In some cases alfalfa hay may be necessary or needed, like with a nursing doe who can use the extra calcium, protein, and nutrients, and needs so much extra food to help support nursing those babies and stay healthy herself. But in most cases, it's completely unnecessary and can actually cause problems.

Like excess uneaten cecals because the rabbit is getting too much protein and extra nutrients and not enough fiber. Or potential bladder issues because of the excess calcium in alfalfa hay being excreted in the urine. Then there are the behavioral issues, that it can make for an extremely picky bun when it comes to hay eating. And when your bun is an adult and you have to stop the alfalfa and switch to a grass hay, good luck with that! They tend to throw a huge fuss and refuse to eat the grass hay because alfalfa hay tastes so much better :p

So limited alfalfa based pellet and free fed good quality grass hay. That's what I've done, what I did with the litter I last raised, and what I would recommend. A tint bit of alfalfa hay as a treat usually won't hurt if you want, but I would stick primarily to a grass hay, making sure your bun is always eating it well, at least a pile the size of their body per day.

And just a note, with any new bunny, it's recommended to stick with their exact same diet for the first couple weeks they are with you, provided it's not causing serious health concerns and they are doing well.
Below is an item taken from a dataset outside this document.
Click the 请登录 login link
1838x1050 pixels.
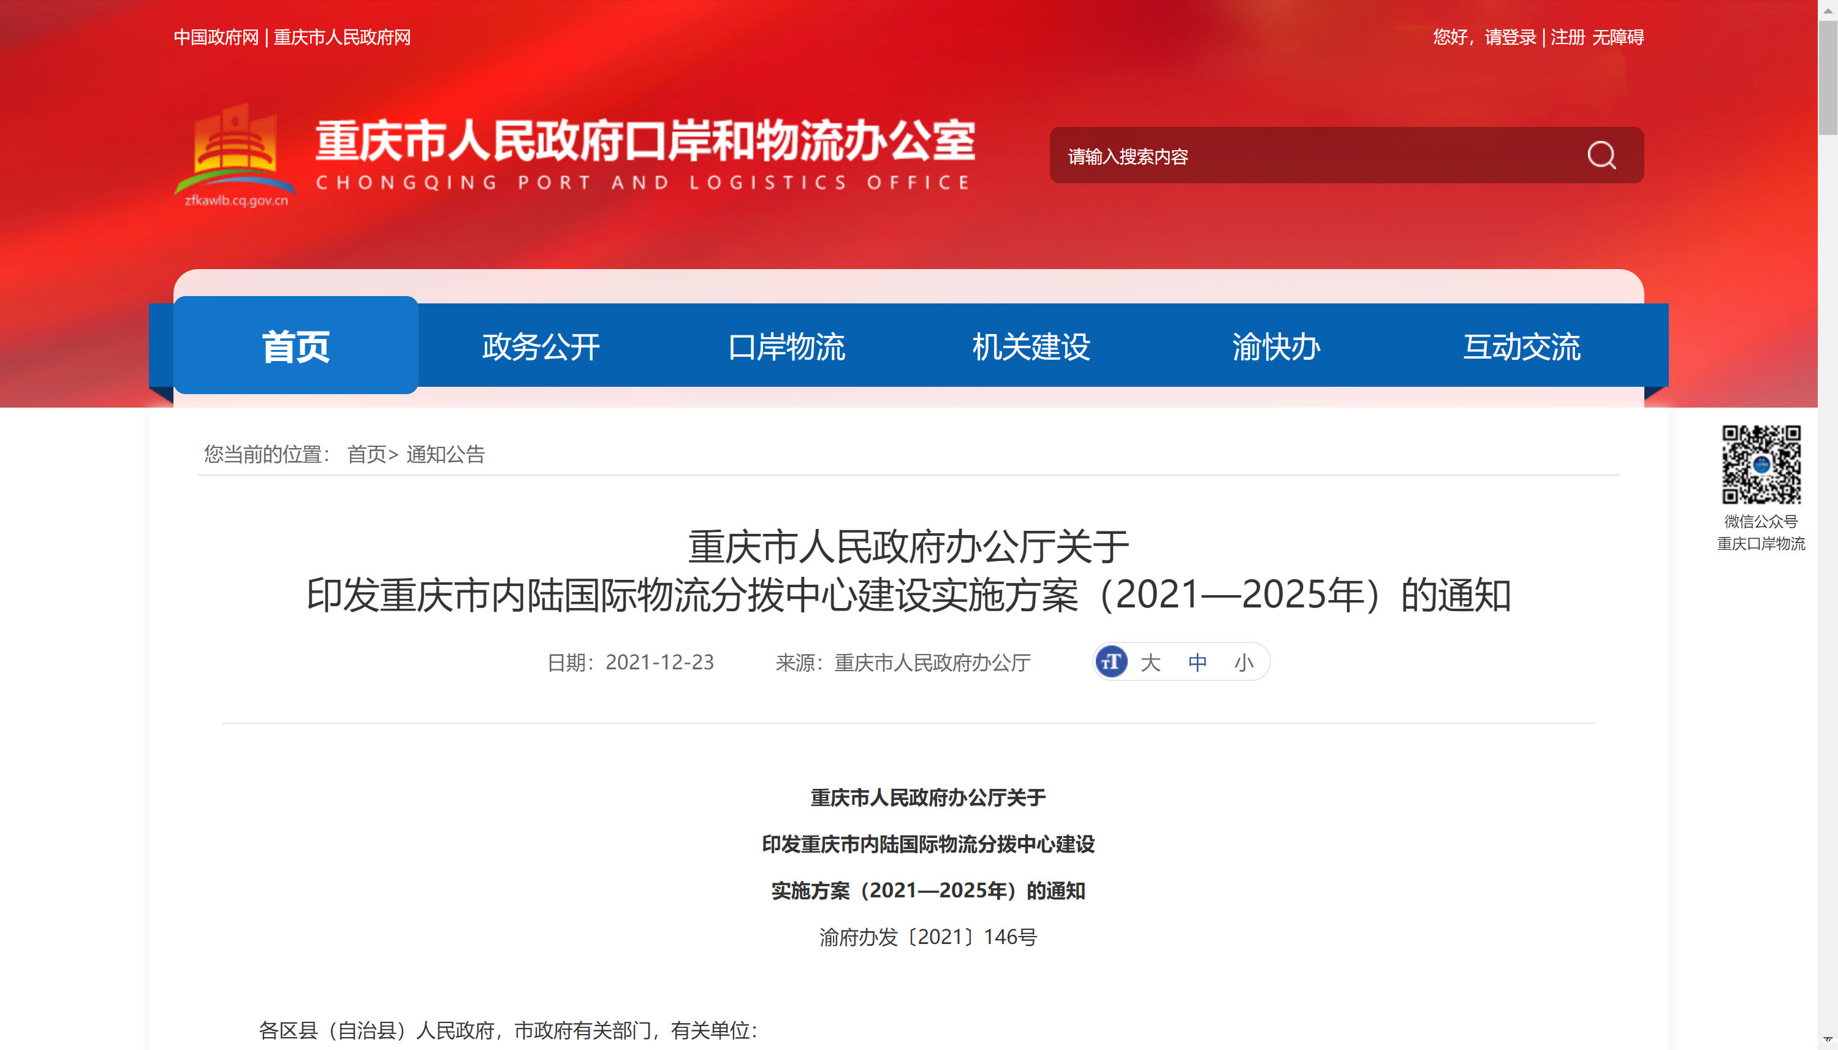pyautogui.click(x=1510, y=37)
That means, the same brand and type of pellets, and the same hay. And if they are already used to eating veg/greens, the same ones of those.

If the breeder only gives you enough feed for a couple weeks and you can't buy more of the same, then as long as your bun has settled in ok, it's usually fine to very gradually start the pellet transition at the start, so that at the end of the second week with you, they have transitioned completely over to the pellet you intend to keep feeding them. But you do have to make sure the transition is done gradually, and that they are actually eating the new pellet you're transitioning them onto. You also need to make sure it's not causing any digestive issues. It is better to wait two weeks before transitioning pellets, but sometimes that's not always possible.

Baby rabbit diet

I’ve had him for a little over a week now! I give him 1/4 cup of alfalfa pellets every morning (oxbow’s young rabbit food) and he has unlimited Timothy hay at all times (also oxbow) he does really well with this diet! He finishes all his pellets and he’s constantly eating hay!